The Coin Museum was an initiative taken by the Indian Institute of Research in Numismatic Studies in the 1980s.
This Institute initially worked solely for researchers and students. Mr.Jha explained the lack of willingness of other institutions to let researchers study their collection of coins. There is always a fear of a coin being stolen or lost. To overcome this hurdle, the institute reached out to museums worldwide for up close and detailed pictures of coins for students and researchers to study from.
They have more than a lakh (100,000) of such pictures. With time as we have adopted ourselves to a digital age, the museum now records pictures of these coins digitally. Together they have about 400,000 images!
Besides these collections, the museum also has some of the best numismatic libraries you can find. They have wide ranging collections with journals written in Hindi, Marathi, English, Russian, French, German and a few other languages.

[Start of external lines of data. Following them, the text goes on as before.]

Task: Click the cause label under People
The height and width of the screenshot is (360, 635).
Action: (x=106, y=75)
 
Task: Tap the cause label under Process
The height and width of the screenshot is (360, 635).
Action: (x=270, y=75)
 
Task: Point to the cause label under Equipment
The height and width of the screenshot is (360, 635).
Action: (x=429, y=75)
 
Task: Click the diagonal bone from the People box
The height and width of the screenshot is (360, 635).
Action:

As for the coins on display, private collectors have donated these precious coins to this museum. Coins which you might not see in other museums.

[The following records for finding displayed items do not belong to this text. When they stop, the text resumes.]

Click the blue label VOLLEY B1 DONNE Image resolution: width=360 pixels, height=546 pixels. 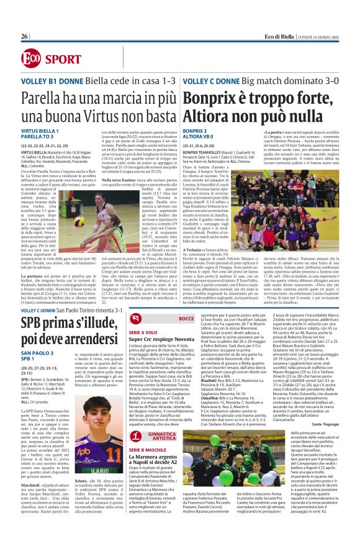[47, 82]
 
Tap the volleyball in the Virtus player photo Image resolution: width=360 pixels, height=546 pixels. [97, 221]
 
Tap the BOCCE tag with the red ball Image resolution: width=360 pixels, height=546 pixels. [184, 318]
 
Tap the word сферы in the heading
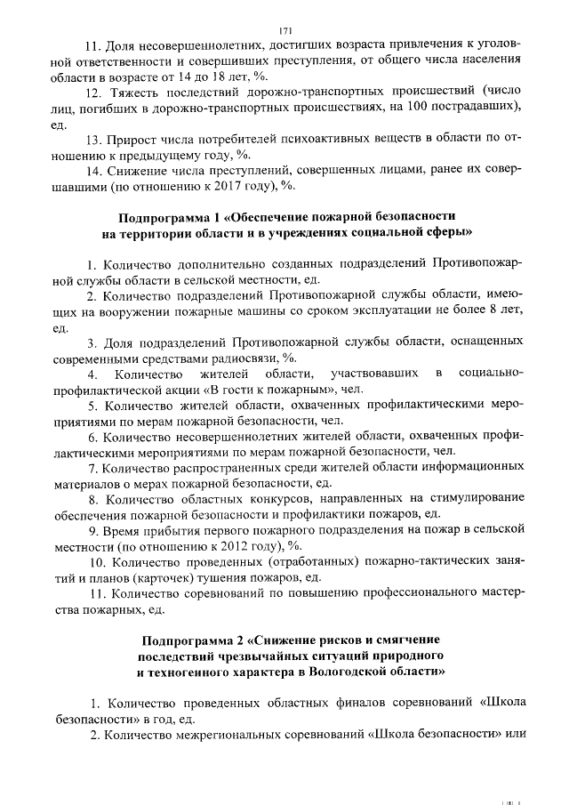450,233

And of course if you have questions, which you certainly will, the staff at the museum would surely be happy to help!
And if you decided to take your students along, there are tons of things they can learn from and have fun with.

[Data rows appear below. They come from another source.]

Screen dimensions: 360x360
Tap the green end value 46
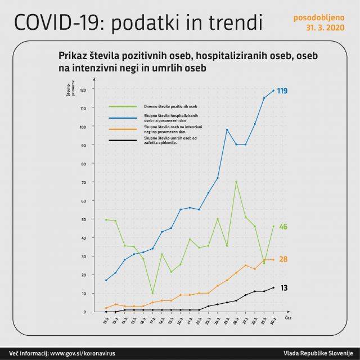(283, 227)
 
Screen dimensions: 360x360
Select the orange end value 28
(283, 259)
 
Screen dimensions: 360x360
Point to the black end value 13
(284, 288)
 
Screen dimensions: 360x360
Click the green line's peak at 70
(236, 182)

In a bid to attract youngsters, the museum organises workshops. School children are taught how archaeology works. Students are then asked to get their hands dirty and dig! The hidden ‘artefacts’ in these dummy trenches are examined by the students and documented. Just like a real archaeologist….
That’s fun, isn’t it?
The Museum has surely put in a lot of efforts and their admiration for history is clearly seen.
In 2018, the Nashik Coin Museum was renamed as Shanti-Krishna Museum of Money and History.
It is one of the few places in India where we can see the various coins minted in the country over thousands of years and the history of behind this coinage.
How important are these coins?
When it comes to history, coins help historians uncover a lot about the socio-cultural, economic, technological aspects about humans. It is a coin’s value, size, shape, design and many other parts that each have a story of tell.
Isn’t that so fascinating to think that even a tiny artefact like a coin speaks so much about its artist.
Have you ever imagined what our successors might interpret from the digital coins we use today?